ヘリコプターの音がどんどんと近づいてくる。
唐突に世界が真っ暗闇に染まった――
「え……?」
古びた箪笥の上に置かれた年代物のラジオ。
蜘蛛の巣まみれの安楽椅子。
次に東藤が気がつくと、見知らぬ部屋にいた。
ギロチン窓からは鬱蒼とした木立が臨めた。
どうやら、さっきの館の二階のどこからしい。東藤はすぐにそれを悟る。
「流石は夢。訳が解らないわ」
そんな呑気な感想を漏らし扉を開けて廊下に出た。
正面に並んだ割れ窓を覗き込むと、左側に玄関の庇の屋根が見えた。
そこから現在の位置が、二階階段前から北東に延びた廊下の先である事を悟った。
「さっきのは何だったの……?」
首を傾げ独り言ちると、左側の方から人の話し声が聞こえた。
そちらに顔を向けると……。
桜井梨沙と茅野循が歩いてくるではないか。
「桜井梨沙! 私よ!」
東藤は右手を振りあげて、犬の尻尾のように振り乱した。
「どうせ夢だし、一緒に“何でもあり”しましょう!」
そのまま駆け出す。
桜井と茅野は慎重な足取りで二階の階段前から北東の廊下へと進む。
すると十メートル程度前方だろうか。
白いもやもやした人影が窓辺に佇んでいた。
「循!」
「ええ。梨沙さん……」
茅野は肩から掛けたデジタル一眼カメラのレンズをその白い影に向けた。
白い影が二人の方を向いた。
眼窩のへこみや鼻の頭の隆起が辛うじてある程度で人相は解らない。しかし、その小柄なシルエットはどうも女性のものであるように思えた。
桜井と茅野が足を止めて様子を窺っていると、白い影は何やら右手をあげて振りながら、嬉しそうに駆け寄ってくる。
「あれは……。たぶん、戦いたいって事だよね?」
「何でそうなるのよ」
真面目な顔で宣う桜井に突っ込む茅野。
しかし、その冗談が的を射た解釈であったと、この数秒後に二人は気がつく事となる。
まるで、待ち合わせた恋人の元へと駆け寄るときのような、弾む足取りで近づいてくる白い影。

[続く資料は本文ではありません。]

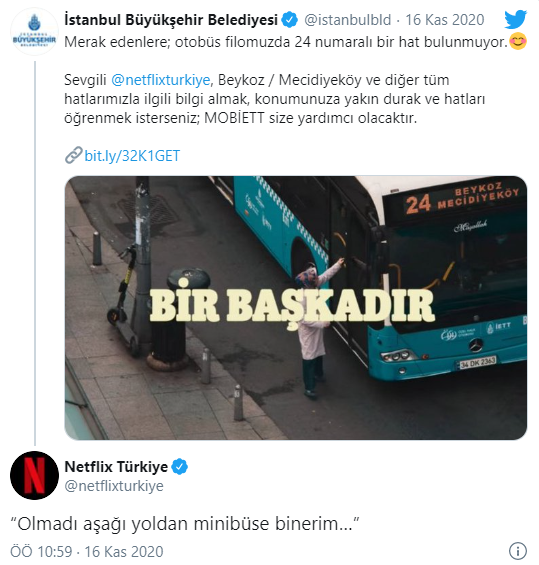Open the @netflixturkiye mention link

pos(161,80)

桜井が警戒心を顕にして、茅野の事を庇うように一歩前に出る。
白い影が桜井に掴み掛かり襟を取ろうとする。
「む……やる気か!?」
その手を弾きあげ、今度は桜井が右突きを白い影の顔面に放つ。
白い影は上体を反らし鼻先でかわそうとするが握られていた人差し指と中指が突然伸びる。
幽霊だし別にいいよね……そんな軽いノリで繰り出されたのは、すべての格闘競技で反則行為とされる技“目潰し”である。

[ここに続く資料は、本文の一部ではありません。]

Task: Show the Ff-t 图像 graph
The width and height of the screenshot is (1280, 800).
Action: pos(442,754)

半身の体勢になり回避する白い影。鼻先を凶悪極まりないチョキが通過する。
桜井は更にその右手で襟を取ろうとしたが空を切る。
しっかりと読んでいた白い影が身を屈めたからだ。そこから続けざまに両手で桜井の両脚を刈りにきた。
柔道の刈り技の中でも手で脚を刈る唯一の技“双手刈”である。
桜井は技が決まる寸前で後ろに飛び退きながら白い影の背中を両手で上から叩いた。
すると白い影が体勢を崩しつんのめる。床に手を突いた。
その後頭部に高々と振りあげた右脚の踵を落とす桜井。
今度は白い影が猫のように飛び退く。
ほんのワンテンポ遅れて鉄槌のような踵が床板を打つ。
白い影は体勢を立て直し身構える。
睨み合う二人。
両者の攻防を見守っていた茅野は大きく目を見開いて一言。
「何なのよ……これ」
桜井は楽しそうに笑っていた。まるで、あのときの決勝のように……。
「ねえ、循」
桜井が突然現れた好敵手を見据えたまま言った。
もう彼女が何を言いたいのかだいたい解ってしまった茅野であったが、一応は聞き返す事にした。
「何かしら?」
「こいつ、あたし一人に戦らせて」
「気をつけて」とだけ言った。
あの桜井梨沙の動きにここまでついていける、何かよく解らない白い影……。
さしもの茅野もただ驚愕する以外になかった。
そして彼女も桜井も、気がついていなかった。
忍び寄るもう一つの存在に……。
桜井梨沙が笑っている。あのときのように……。
東藤綾も笑っていた。
しかし、その笑顔は桜井と茅野には見えていない。
戦局は柔道家同士らしく、組み手争いへと移行した。
両者、自分が有利な体勢で釣り手と引き手を掴もうとし、相手のそれを阻止しあう。
その高度な攻防を見ながら茅野は一言。
「何なのよ……これ」
突然始まったバトル。
聡明な彼女であっても自分が何を見せられているのかよく解らなかった。
一方、戦いの激しさは昇り始めた暁のように次第に苛烈さを増してゆく。
そして局面が膠着し、しばらく経ったそのときだった。
二人は一進一退の攻防を繰り広げながら開け放たれたままの扉口の横に辿り着いた。
両者が仕切り直そうとお互いにいったん距離を取ろうとした瞬間――。
「うおおおおっ……化け物、死ねえええっ!」
その室内より徳澤祐司が飛び出してきて、東藤綾の腰に両手を回して組みついた。
東藤は一つの事に集中すると周りが見えなくなる悪い癖を発揮してしまった。また、どうせ夢であろうという油断もあった。
バランスを崩し窓辺まで押されてしまう。
そして、彼女の身体が硝子の割れ落ちた窓枠に押しつけられた瞬間だった。
めきっ、と、嫌な音がして格子の窓枠が折れた。
そのまま東藤は外へ落下する。しかし彼女もただではやられない。
「邪魔をするなぁあッ!!」
徳澤の奥襟と右腕を抱えて放さない。
両者は二階から転落した。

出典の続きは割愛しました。